Und Helene Fischer? Sie singt ja auch auf Ihrem Album...

Auch interessant

Maffay: Ich glaube, dass Helene genau wie jeder andere Künstler, der in sehr kurzer Zeit extrem populär wurde, dabei ist, ihren eigenen Weg zu finden zwischen Positionierung und Kommerz. Man darf nicht vergessen: An jemandem wie Helene hängen ziemlich viele mit ganz eigenen Interessen. Also wird es eine Reihe von „Ratgebern“ geben. Artikuliere ich mich politisch oder lass ichs bleiben? Sie wird das tun, in einem Maße, wie wir es jetzt noch nicht erleben, mit ihrer Popularität wird sie irgendwann, ganz aus eigenem Antrieb, deutlicher sagen, wo sie steht. Ich hab das ja bei mir auch erlebt, dass Leute gesagt haben, jetzt äußere Dich mal besser nicht zu diesem Thema. Dann verkaufen wir weniger Scheiben.

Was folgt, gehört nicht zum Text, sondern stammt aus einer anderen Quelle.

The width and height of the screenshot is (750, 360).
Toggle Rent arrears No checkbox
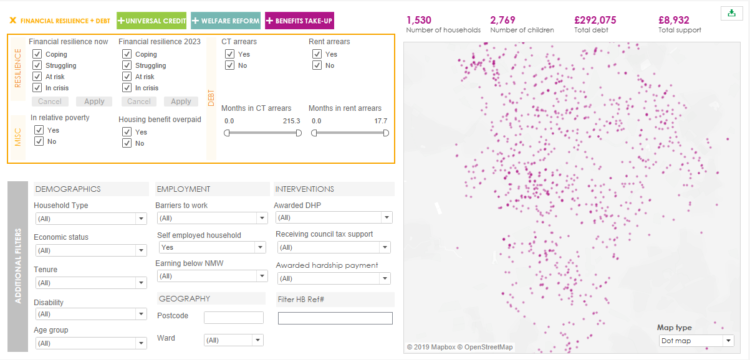317,65
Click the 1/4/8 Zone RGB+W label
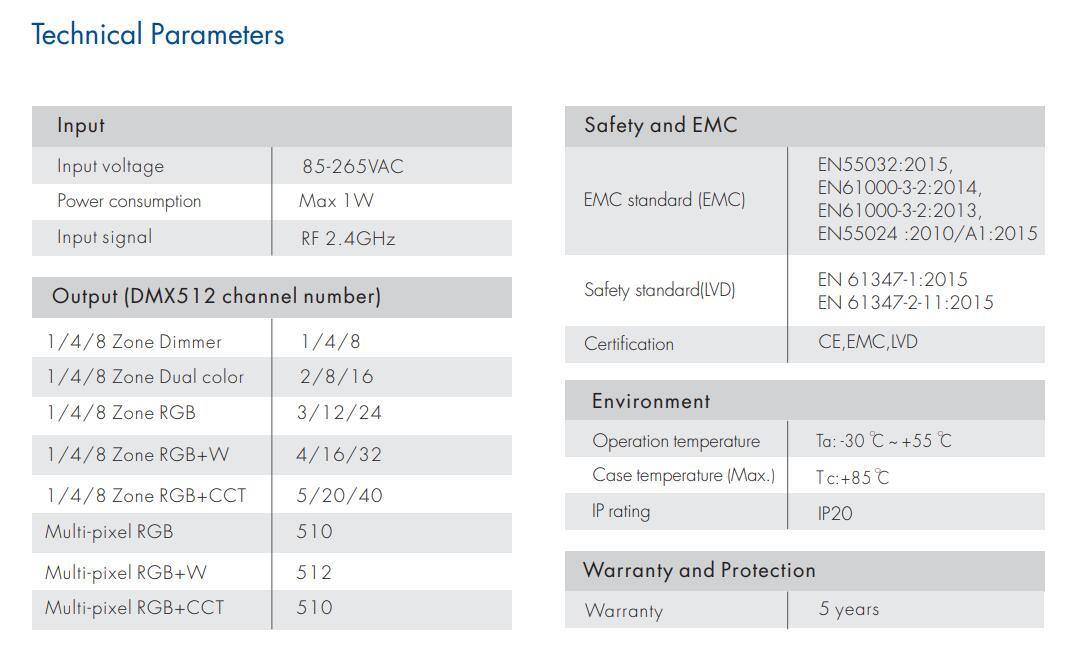 (x=137, y=455)
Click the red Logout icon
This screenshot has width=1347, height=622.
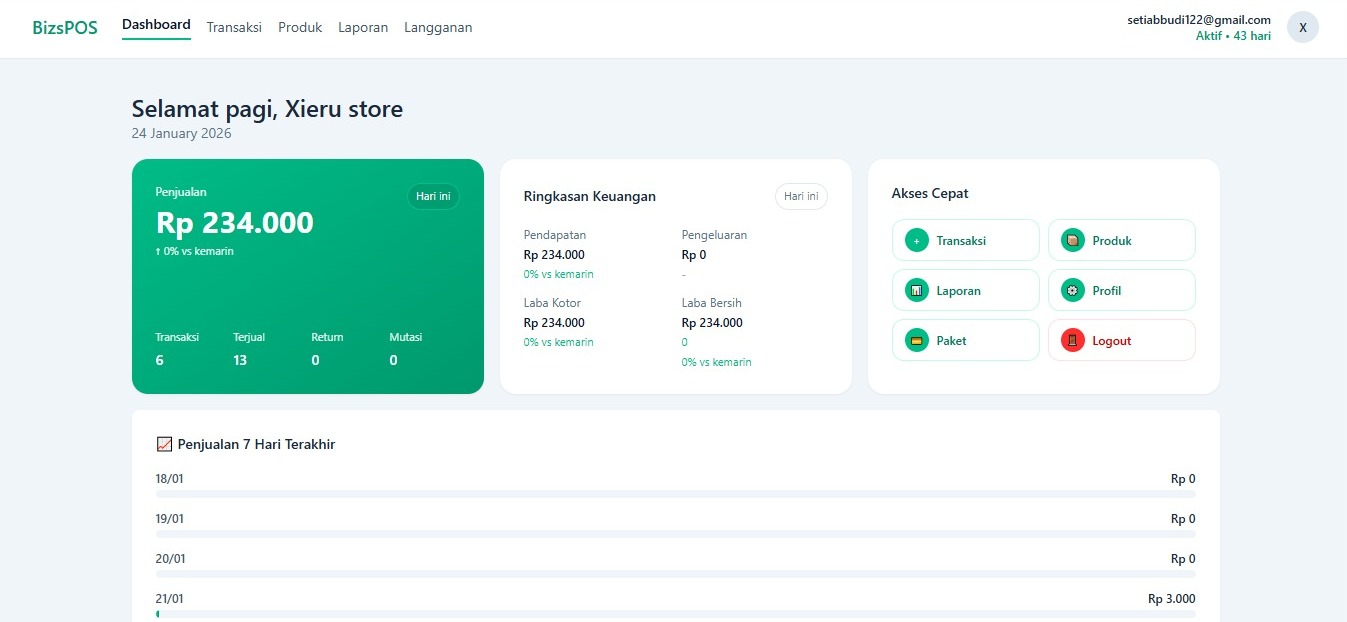[1073, 340]
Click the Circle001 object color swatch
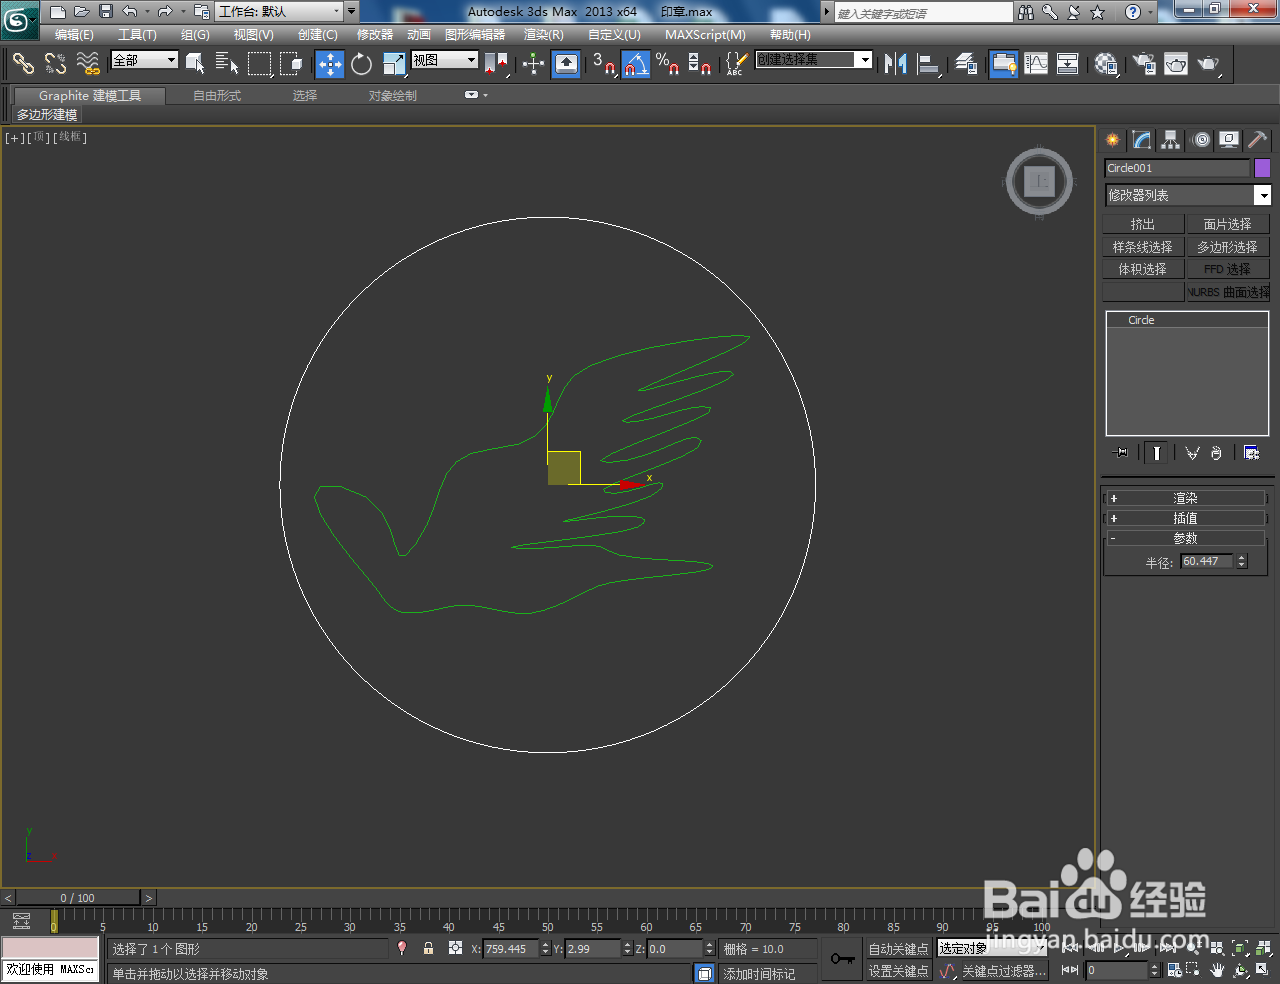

Derzeit gibt es in der Politik ja nur ein Thema – die Flüchtlingskrise.

Maffay: Drei Dinge dazu: Leuten, die dem Tod entronnen sind, zu helfen, das ist eine christliche Pflicht. Leuten, die das Flüchtlingsdrama zum Geschäftsmodell machen, muss man das Handwerk legen. Drittens: Unsere Gesellschaft wird es nicht verkraften, wenn zu diesen Millionen Flüchtlingen noch weitere Millionen kommen, wir werden das nicht schaffen. Wenn wir kollabieren, sind wir auch nicht mehr in der Lage zu helfen. Der richtige Ansatz ist: zu differenzieren, aus welchen Ländern die Leute zu uns kommen und die Hilfe dort vor Ort zu verstärken. Und dann gilt es zu fragen: Wer ist wirklich in Not, nicht wirtschaftlich, sondern wer ist politisch verfolgt? Und natürlich muss jemand, der zu uns kommt, die Wertvorstellungen, die hier gelten, akzeptieren. Wir haben hier Meinungsfreiheit, wir haben eine Gleichstellung von Frau und Mann, die immer noch holprig ist, aber wir haben sie.

Lässt sich wirklich klar zwischen politischen und wirtschaftlichen Fluchtgründen unterscheiden?

Maffay: Wenn ein Staat wie Rumänien die Korruption nicht in den Griff bekommt und seine Bürger verliert, dann gehört das nicht zu diesem Thema. Wir können auch nicht sagen, wir als deutsche Gesellschaft brauchen diese Fachkräfte! Das ist ja eine Form von Kolonialismus.

Bully Herbig singt auf Ihrem Album: „Ich bin ein Glückskäfer“ – sind Sie auch einer?

Maffay: Ich kann ja nicht behaupten, ich wäre ein Pechvogel. Ich sitz in einem beheizten Raum, ich kann morgens warm duschen. Wir haben Zeit, miteinander zu quatschen, andere haben keine Zeit dazu, weil sie nichts zu essen haben, wenn sie nur quatschen.

Aber Sie quatschen nicht nur, es gibt ja auch Ihre Peter-Maffay-Stiftung, die sich mit Tabaluga-Häusern um Kinder von Rio bis Rumänien kümmert.

Maffay: Ja, wir sind eine operative Stiftung, das ist Sozialarbeit. Tabaluga und seine Vermarktung könnte der Ersatzmotor für die Stiftung sein. Ich bin 66 und fühle mich fit, aber irgendwann bin ich das nicht mehr. Eine gezeichnete Figur kann dagegen noch sehr lange leben, diese Drachen werden ja auch nicht so schnell alt wie wir Menschen.